| Tara Langdale

Why is my vagina sore after sex? Vulvar Vestibulitis could be the problem…

 

Vulvar vestibulitis (also known as provoked vestibulodynia) is the most common reason for superficial pain in the vaginal opening (the vestibule) when penetration is attempted. Sexual intercourse can be painful, as can inserting tampons or gynecological examinations. You may have a sore vagina after sex too. The reason for the name ‘provoked vestibulodynia’ is that the pain signals are set off when pressure is felt in the vestibule. Usually pain is felt on entry, but subsides when there is no movement. As soon as movement resumes, more pain is felt. 

 

Vulvar vestibulitis is a chronic pain syndrome, meaning that the pain usually doesn’t go away of its own accord and can continue to be a problem for many years if treatment is not undertaken. Women with vulvar vestibulitis commonly have other types of chronic pain too, such as pain in the jaw or IBS. If you have either of these as well as pain in your vagina, it may be indicative of vulvar vestibulitis.

 

Why is my vagina sore after sex?

 

If you have vulvar vestibulitis you are likely to feel burning sensations in the area of the vaginal opening after intercourse. You may also experience the same kind of pain when urinating. It is thought that candida infections (thrush) can worsen the issue, or make it more likely to develop in the first place.

 

It is generally accepted that the most likely cause of vulvar vestibulitis is the brain overreacting to signals from the nerves in the vaginal opening and interpreting them as pain. The result is what would usually be only mild sensations being translated as pain. In some cases the pelvic floor muscles can be excessively tight, which results in worse pain.

 

How do I know if I have vulvar vestibulitis?

 

Usually if you are experiencing pain in the vagina after sex, your Doctor will conduct some cotton swab tests to understand the location of the pain, and to assess the level of pain you feel when pressure is applied. They will lightly touch areas of the vagina with the swab and ask you questions about the sensations you feel.

 

From here it is quite easy to diagnose vulvar vestibulitis. Your Doctor may want to test for candida infection to see if this is making the problem worse.

 

What can I do about vulvar vestibulitis?

 

There are lots of options for treating vulvar vestibulitis.

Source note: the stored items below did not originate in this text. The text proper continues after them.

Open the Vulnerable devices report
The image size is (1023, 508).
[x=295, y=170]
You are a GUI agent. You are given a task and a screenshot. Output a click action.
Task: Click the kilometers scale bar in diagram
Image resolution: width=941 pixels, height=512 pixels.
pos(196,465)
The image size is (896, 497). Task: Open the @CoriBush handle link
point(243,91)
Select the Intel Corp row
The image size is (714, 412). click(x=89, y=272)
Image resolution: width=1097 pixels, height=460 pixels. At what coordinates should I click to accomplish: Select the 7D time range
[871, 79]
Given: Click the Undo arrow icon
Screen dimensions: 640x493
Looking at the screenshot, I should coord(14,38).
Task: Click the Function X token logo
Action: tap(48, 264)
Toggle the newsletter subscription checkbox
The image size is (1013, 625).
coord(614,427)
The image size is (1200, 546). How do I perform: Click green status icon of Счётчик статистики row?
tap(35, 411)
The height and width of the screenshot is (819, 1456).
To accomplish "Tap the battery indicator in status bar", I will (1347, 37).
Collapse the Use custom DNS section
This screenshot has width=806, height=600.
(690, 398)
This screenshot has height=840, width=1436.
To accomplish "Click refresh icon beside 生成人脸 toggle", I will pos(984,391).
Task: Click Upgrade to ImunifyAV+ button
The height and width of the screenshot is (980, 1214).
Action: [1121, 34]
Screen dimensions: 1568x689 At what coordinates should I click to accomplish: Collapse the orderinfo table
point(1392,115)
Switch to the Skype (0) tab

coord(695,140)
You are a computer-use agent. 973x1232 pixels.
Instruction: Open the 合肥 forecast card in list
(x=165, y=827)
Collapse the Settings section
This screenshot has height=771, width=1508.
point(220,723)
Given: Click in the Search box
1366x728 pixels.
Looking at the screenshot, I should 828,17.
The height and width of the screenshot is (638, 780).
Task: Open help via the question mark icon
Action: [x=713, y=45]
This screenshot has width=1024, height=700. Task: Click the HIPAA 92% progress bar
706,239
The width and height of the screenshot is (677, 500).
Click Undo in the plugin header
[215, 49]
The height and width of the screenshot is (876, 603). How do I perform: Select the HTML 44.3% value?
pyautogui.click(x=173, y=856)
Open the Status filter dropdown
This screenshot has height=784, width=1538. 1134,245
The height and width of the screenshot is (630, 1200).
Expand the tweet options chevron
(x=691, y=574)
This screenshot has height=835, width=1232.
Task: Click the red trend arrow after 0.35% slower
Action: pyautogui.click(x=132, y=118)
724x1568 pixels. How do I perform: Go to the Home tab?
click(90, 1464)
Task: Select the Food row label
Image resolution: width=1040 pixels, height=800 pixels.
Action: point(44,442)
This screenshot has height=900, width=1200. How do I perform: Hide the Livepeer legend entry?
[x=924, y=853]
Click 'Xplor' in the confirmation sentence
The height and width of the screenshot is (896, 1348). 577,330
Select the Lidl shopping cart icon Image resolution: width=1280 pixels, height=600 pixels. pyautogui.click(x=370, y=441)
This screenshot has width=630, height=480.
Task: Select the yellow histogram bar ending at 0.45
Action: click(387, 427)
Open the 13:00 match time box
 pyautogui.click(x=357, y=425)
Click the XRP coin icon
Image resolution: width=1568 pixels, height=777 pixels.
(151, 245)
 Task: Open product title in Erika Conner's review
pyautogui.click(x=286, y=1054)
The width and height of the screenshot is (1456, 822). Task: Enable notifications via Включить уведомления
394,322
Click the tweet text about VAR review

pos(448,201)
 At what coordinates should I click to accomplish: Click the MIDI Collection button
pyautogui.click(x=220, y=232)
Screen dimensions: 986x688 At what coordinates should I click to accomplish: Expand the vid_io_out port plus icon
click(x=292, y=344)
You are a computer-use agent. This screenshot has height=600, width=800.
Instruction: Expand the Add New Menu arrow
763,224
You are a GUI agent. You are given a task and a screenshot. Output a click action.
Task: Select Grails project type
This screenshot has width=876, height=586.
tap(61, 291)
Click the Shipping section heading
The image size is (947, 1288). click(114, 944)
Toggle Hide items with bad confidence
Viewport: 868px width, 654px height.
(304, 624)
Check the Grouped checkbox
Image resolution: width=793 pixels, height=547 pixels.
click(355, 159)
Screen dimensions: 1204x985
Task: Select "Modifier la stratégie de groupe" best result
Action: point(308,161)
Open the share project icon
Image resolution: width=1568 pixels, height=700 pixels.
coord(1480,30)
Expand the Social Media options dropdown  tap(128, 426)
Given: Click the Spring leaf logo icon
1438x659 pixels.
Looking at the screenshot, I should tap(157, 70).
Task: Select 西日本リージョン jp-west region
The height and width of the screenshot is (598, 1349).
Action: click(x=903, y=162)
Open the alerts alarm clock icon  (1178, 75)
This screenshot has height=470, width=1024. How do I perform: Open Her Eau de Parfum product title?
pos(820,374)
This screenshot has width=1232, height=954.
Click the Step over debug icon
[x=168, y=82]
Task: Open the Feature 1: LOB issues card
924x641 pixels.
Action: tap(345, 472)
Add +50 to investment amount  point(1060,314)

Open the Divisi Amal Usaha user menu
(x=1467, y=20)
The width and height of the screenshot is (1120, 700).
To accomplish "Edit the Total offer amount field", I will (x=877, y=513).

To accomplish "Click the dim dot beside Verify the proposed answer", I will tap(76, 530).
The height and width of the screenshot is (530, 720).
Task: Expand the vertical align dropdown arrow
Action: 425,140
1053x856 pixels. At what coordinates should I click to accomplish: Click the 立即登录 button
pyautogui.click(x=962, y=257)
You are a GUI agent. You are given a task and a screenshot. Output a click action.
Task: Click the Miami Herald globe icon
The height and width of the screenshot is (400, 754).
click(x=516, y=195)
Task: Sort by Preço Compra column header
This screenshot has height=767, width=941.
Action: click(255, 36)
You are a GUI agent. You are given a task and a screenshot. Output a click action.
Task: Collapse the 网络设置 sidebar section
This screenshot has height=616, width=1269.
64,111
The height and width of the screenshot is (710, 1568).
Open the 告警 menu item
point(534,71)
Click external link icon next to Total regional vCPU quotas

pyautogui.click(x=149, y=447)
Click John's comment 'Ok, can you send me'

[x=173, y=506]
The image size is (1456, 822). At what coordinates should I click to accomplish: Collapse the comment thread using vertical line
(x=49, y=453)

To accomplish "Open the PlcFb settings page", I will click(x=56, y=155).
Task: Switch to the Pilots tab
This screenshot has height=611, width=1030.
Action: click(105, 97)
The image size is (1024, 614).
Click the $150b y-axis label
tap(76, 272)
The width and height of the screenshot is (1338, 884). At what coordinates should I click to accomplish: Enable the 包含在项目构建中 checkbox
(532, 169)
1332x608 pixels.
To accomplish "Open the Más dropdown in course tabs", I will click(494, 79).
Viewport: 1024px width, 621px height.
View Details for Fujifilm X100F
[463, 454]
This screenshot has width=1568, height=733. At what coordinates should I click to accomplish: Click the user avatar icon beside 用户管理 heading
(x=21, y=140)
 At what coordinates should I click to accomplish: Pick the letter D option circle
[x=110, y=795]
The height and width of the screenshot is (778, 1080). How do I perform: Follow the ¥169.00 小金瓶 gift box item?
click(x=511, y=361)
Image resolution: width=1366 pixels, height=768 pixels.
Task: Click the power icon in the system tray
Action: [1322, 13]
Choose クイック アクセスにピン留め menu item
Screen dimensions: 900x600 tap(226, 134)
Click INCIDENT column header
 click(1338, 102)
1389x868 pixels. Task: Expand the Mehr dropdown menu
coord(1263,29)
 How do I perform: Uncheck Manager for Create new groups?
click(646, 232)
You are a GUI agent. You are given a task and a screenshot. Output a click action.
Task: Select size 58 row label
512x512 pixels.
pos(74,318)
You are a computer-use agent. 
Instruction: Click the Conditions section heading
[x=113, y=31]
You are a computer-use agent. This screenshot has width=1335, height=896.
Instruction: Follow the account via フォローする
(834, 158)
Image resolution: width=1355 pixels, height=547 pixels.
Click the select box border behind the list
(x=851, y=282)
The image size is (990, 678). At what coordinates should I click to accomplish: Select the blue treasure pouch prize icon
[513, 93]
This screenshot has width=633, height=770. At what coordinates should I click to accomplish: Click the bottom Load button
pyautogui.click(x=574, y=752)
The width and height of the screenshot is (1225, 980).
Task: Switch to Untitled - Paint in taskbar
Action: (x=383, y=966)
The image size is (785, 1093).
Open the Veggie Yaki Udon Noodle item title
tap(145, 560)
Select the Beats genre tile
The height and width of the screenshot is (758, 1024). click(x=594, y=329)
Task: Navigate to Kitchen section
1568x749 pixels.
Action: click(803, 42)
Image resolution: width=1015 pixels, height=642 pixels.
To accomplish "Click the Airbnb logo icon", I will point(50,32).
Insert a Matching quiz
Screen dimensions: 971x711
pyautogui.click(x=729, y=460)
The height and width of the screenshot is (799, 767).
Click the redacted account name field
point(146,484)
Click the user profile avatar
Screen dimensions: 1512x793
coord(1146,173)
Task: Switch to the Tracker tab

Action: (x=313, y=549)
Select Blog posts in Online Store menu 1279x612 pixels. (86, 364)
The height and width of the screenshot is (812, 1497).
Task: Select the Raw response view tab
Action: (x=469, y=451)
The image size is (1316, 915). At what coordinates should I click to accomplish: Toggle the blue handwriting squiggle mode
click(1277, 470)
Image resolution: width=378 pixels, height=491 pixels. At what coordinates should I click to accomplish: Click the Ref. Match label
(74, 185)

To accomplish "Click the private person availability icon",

Here are some of the most common:

 

  • Stress management techniques
  • Psychological therapies (counseling, mindfulness based cognitive therapy)
  • Pelvic floor physical therapy (in the case of tight pelvic floor muscles)
  • Pelvic floor stretches and yoga
  • Anti-inflammatory or anesthetic creams
  • Avoiding irritants (changing soaps and moisturizers to chemical free, gentle varieties)
  • Treatment for yeast infections (e.g. boric acid capsules, thrush creams)
  • Vaginal dilators (to help you become accustomed to penetration on your terms)

 

 

In worse case scenarios your Doctor may recommend surgery to the vaginal opening. This is only recommended when all other treatments have failed. It involves removing the part of the vaginal opening including the nerve endings that are sending pain signals to the brain. However, sometimes the nerves can regrow and the problem can come back, so it is not always successful and should be treated as a last resort.

 

If your vagina is sore after sex, it is a good idea to speak to your Doctor about testing for vulvar vestibulitis. Since the problem isn’t likely to go away on its own, you can try out some different treatments to find out what works best for you. With patience and perseverance you are likely to regain a normal sex life eventually.